We're smaller potatoes up here in Appalachia--but the same realities apply. "Good" new Utica wells churn out 10 to 12 loads of "oil" per day...for a couple months. Then within six months they are down to two loads per day and still declining. And take it from sources that know: within the last week drilling plans have changed drastically across Appalachia. Chris Wright might not know this...but we actually can't make money at $55 oil. We might break even at $62 depending on the royalty. But that's using casing stacked in the yard. God knows where steel prices are headed. Gird the loins boys.
95% of the American public that reads this Hart dung heap will do this:
500,000 BO in 10 months, WOW ! 500,000 BO X $61 NYMEX (oilprice.com) = $30,500,000 !! These shale dudes are killing it! They need a windfall profits tax or Trump can take the price oil down to $45 NYMEX, the bastards. I'm still paying $3.35...oil companies suck!

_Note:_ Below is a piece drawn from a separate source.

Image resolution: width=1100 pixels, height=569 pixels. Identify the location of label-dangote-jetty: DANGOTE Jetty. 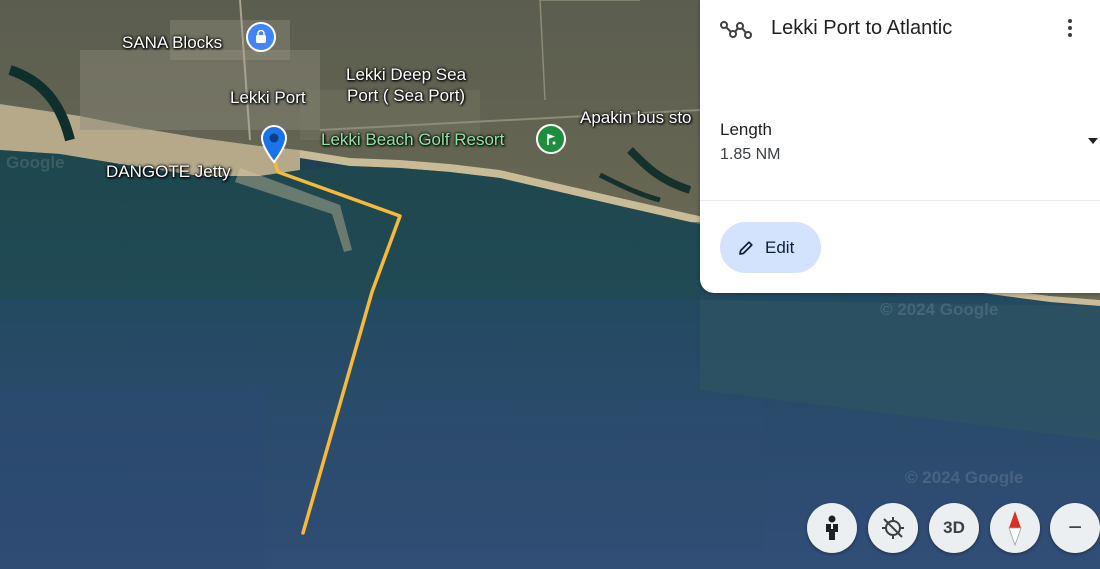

But wait a minute, Rystad now says at $61 the shale sector is losing a buck fifty per BO. That can't be right! Nobody is that stoopid to drill a 14,000 foot lateral in the Midland Basin, requiring a protective string of casing across the San Andres, for $10 million dollars (afeleaks.com) that won't ever pay out drilling and completion costs, are they?!!
Well... yeah.
These two (2) "big Dean" wells will have to make 1,000,000 BO each at $72.50 NYMEX just to pay out, if Rystad is right about breakeven prices.
How many Dean bench wells drilled in the Midland Basin since 2016 (over 1,400) are on an EUR track to make 500,000 BO, much less 1MM BO in their lifetime?
You can count 'em on one hand.
Nice photograph though. West Texas sunsets can be really cool.